* _Excerpted records_
----

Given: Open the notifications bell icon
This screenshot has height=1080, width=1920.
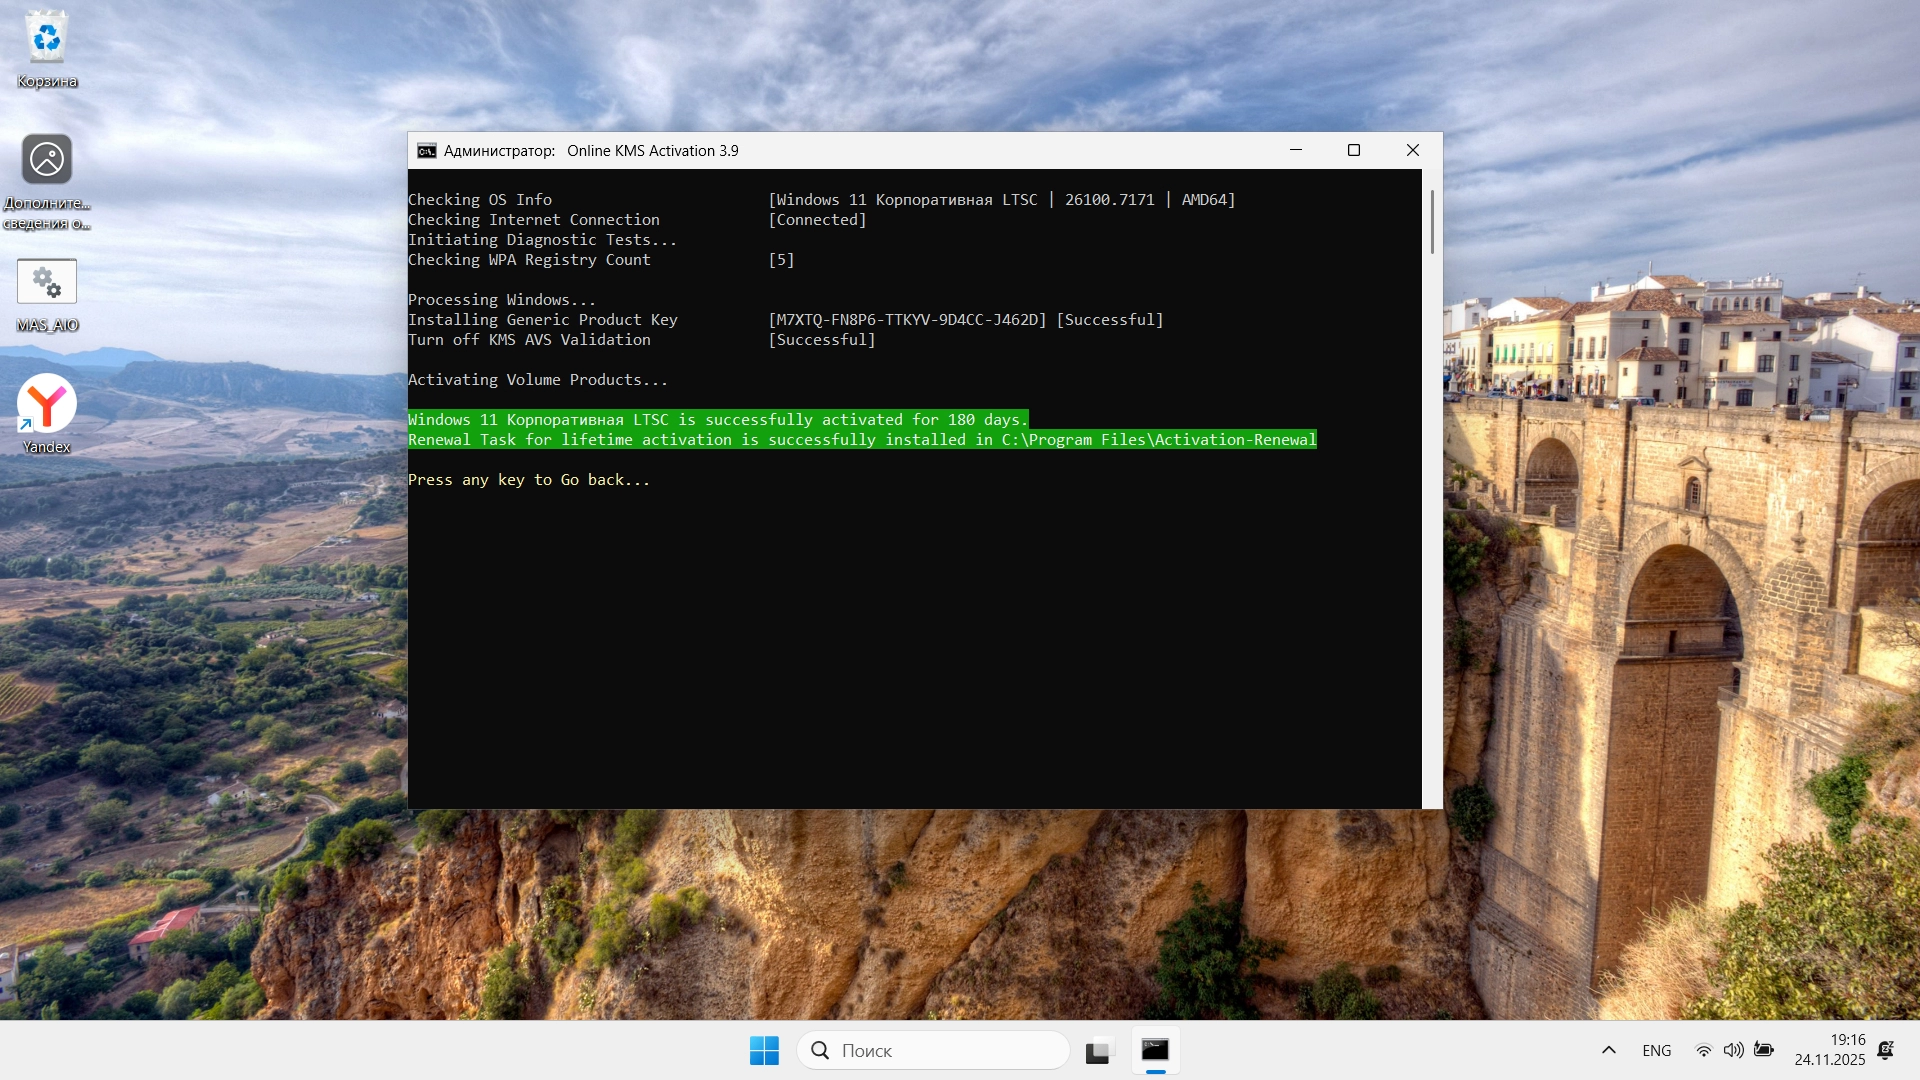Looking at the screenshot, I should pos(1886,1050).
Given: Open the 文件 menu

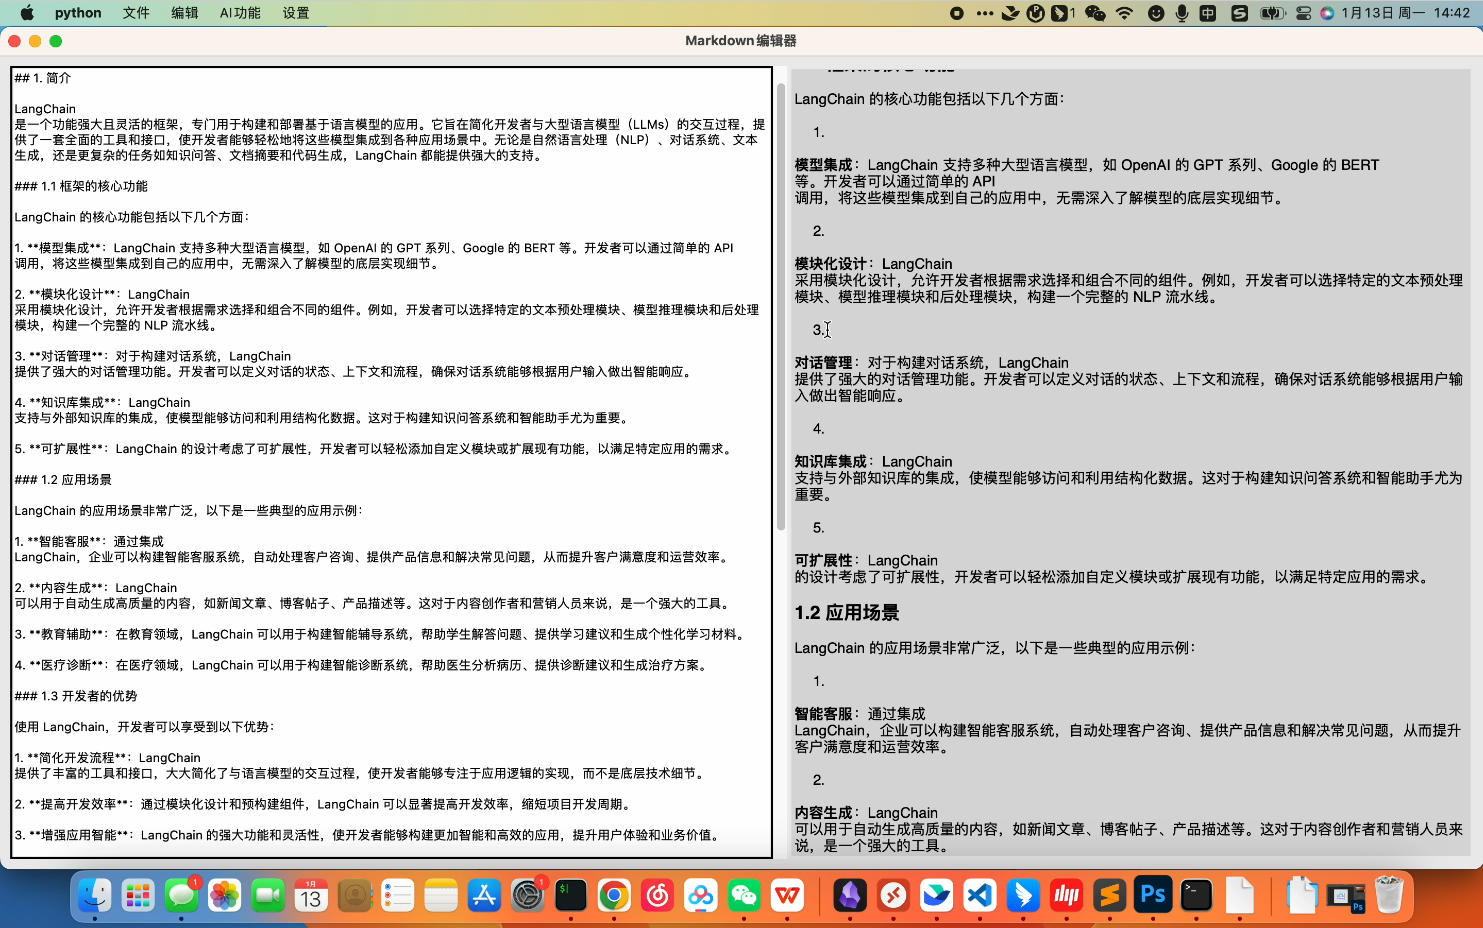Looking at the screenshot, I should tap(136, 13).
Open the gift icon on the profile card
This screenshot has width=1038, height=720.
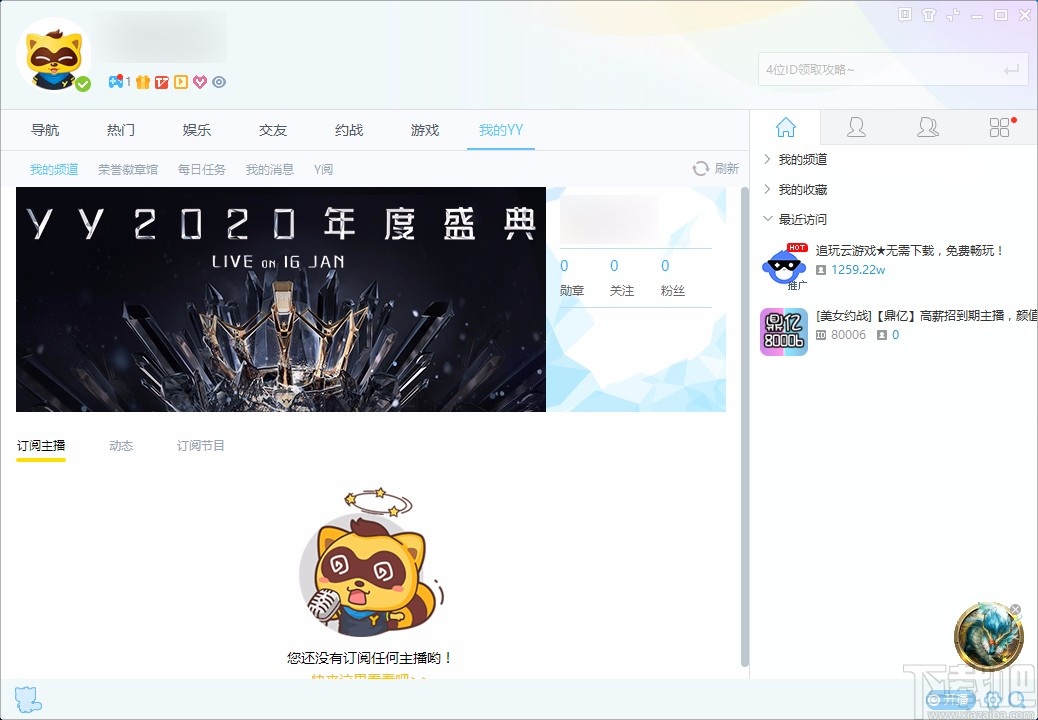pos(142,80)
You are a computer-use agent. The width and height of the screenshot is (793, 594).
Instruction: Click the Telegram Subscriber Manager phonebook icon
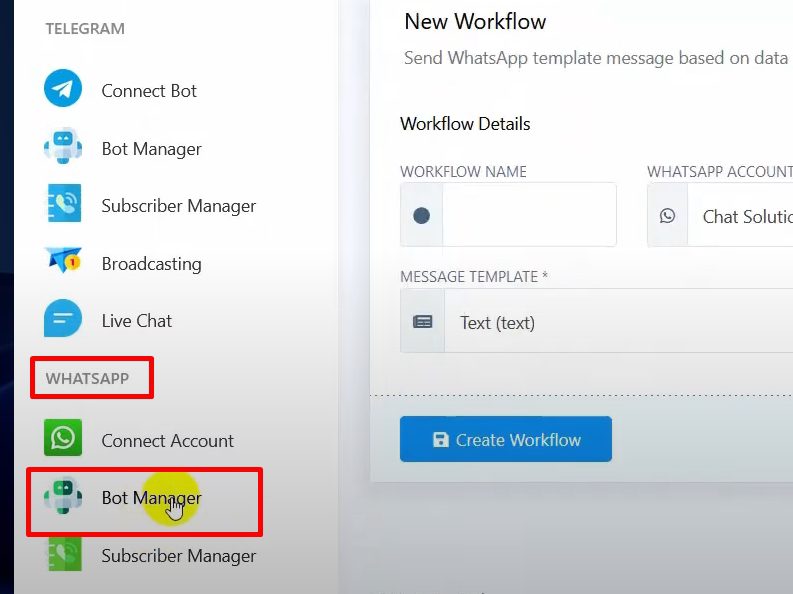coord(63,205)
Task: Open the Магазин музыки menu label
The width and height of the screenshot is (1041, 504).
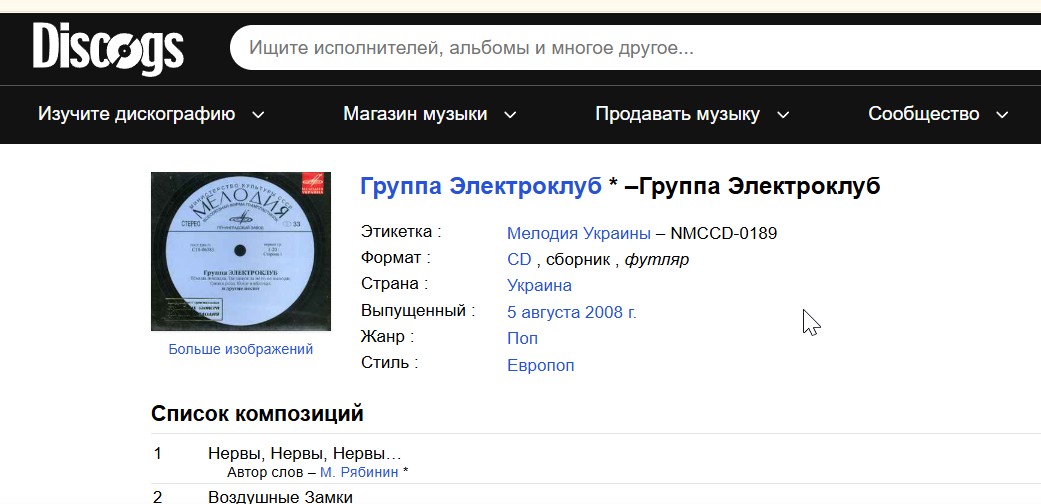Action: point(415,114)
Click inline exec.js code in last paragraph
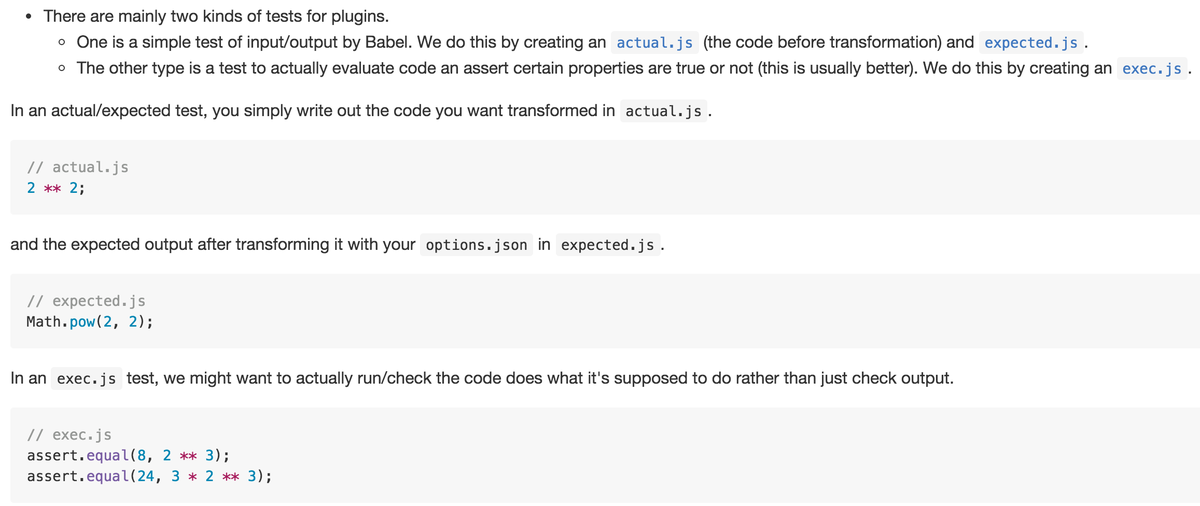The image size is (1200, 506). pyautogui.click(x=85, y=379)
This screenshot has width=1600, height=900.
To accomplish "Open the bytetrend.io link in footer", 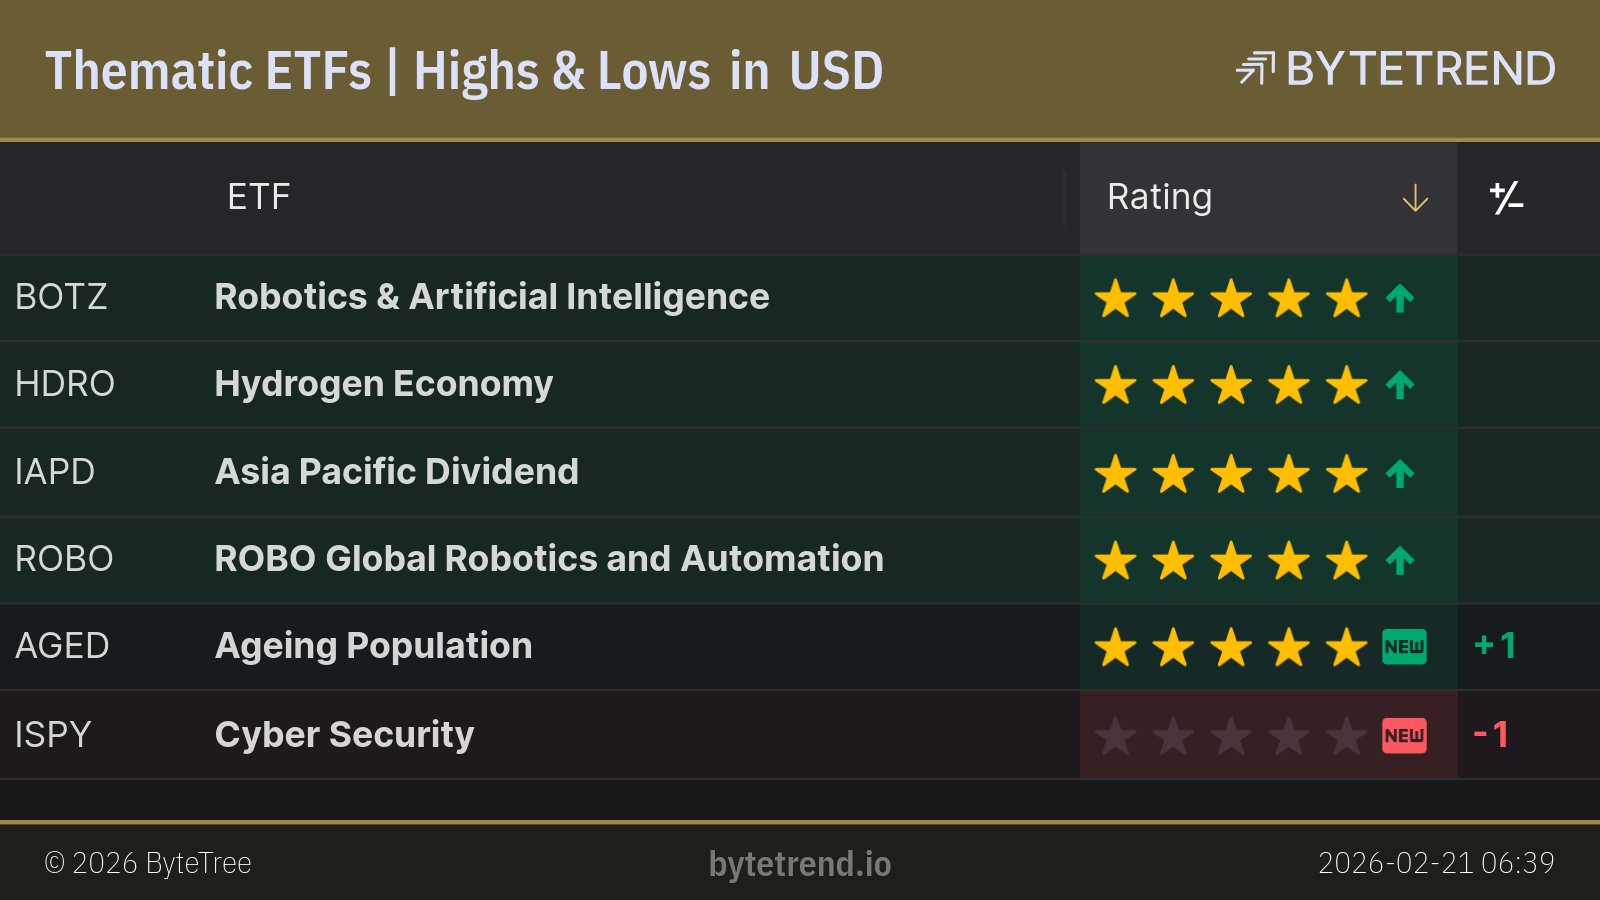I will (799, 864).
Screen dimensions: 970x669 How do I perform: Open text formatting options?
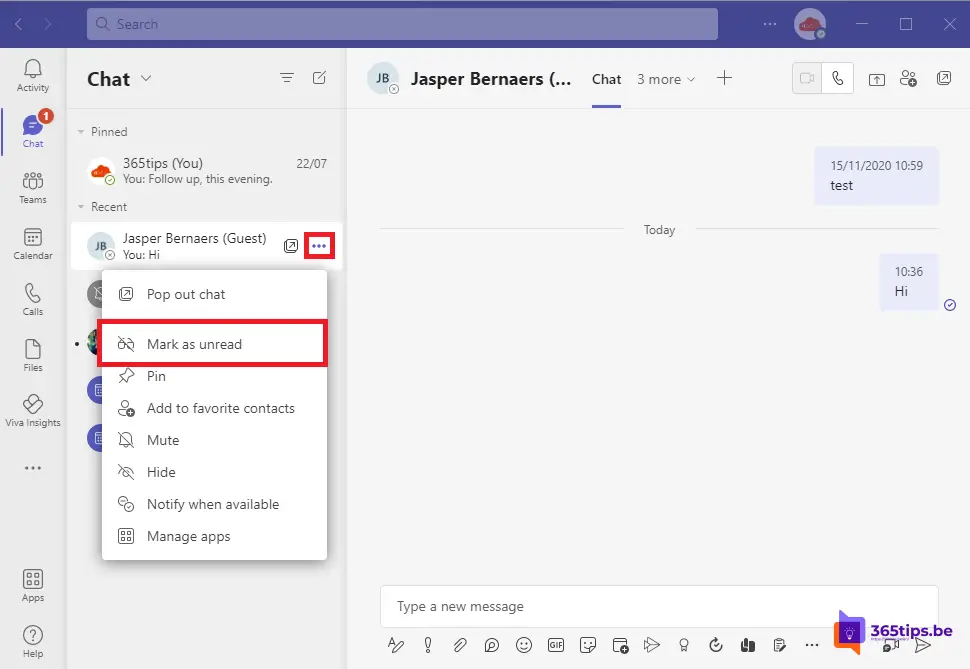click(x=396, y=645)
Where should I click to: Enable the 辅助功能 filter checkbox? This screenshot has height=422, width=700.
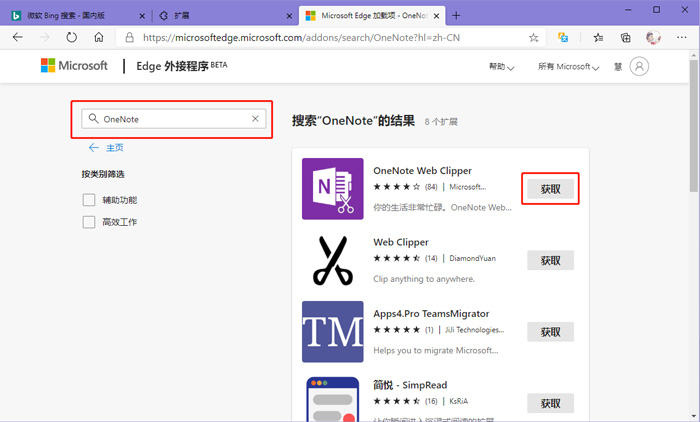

----

* _Task statement_
Copy out the part of the material that opens with the line containing "Open the gift icon on the profile card" and closes with the line containing "Action: point(415,114)", keeping both of those lines. Leave the pictures out of your copy.

* _Full answer_
Open the gift icon on the profile card
This screenshot has width=1038, height=720.
pos(142,80)
You are a computer-use agent. The width and height of the screenshot is (793, 594).
Instruction: Click the Telegram Subscriber Manager phonebook icon
coord(63,205)
Task: Open the Магазин музыки menu label
The width and height of the screenshot is (1041, 504).
Action: point(415,114)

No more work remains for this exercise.